▸ **What you should do**:
Copy out every line of text in the material below word for word, leaving out the pictures.

════════════════

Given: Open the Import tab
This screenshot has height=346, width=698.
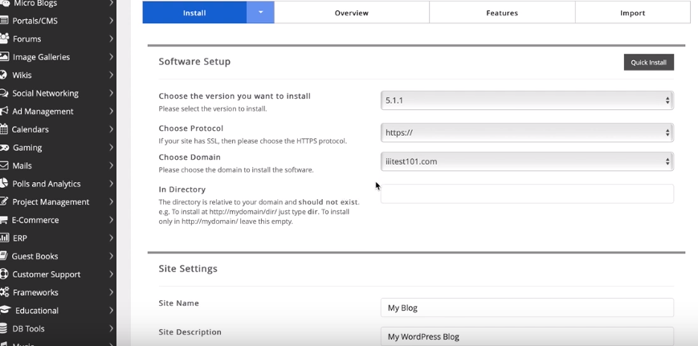Looking at the screenshot, I should (632, 13).
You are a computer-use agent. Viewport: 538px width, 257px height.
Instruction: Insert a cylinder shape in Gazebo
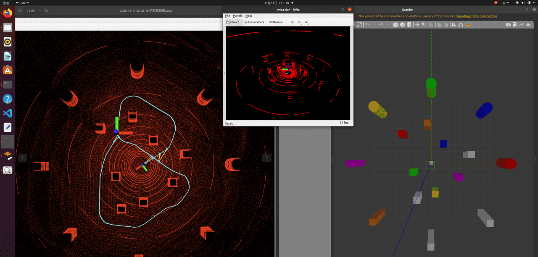(x=409, y=25)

════════════════

▸ **Right answer**:
Given: Open the Import tab
This screenshot has height=346, width=698.
Looking at the screenshot, I should (632, 13).
You are a computer-use agent. Viewport: 538px width, 257px height.
Instruction: Insert a cylinder shape in Gazebo
(x=409, y=25)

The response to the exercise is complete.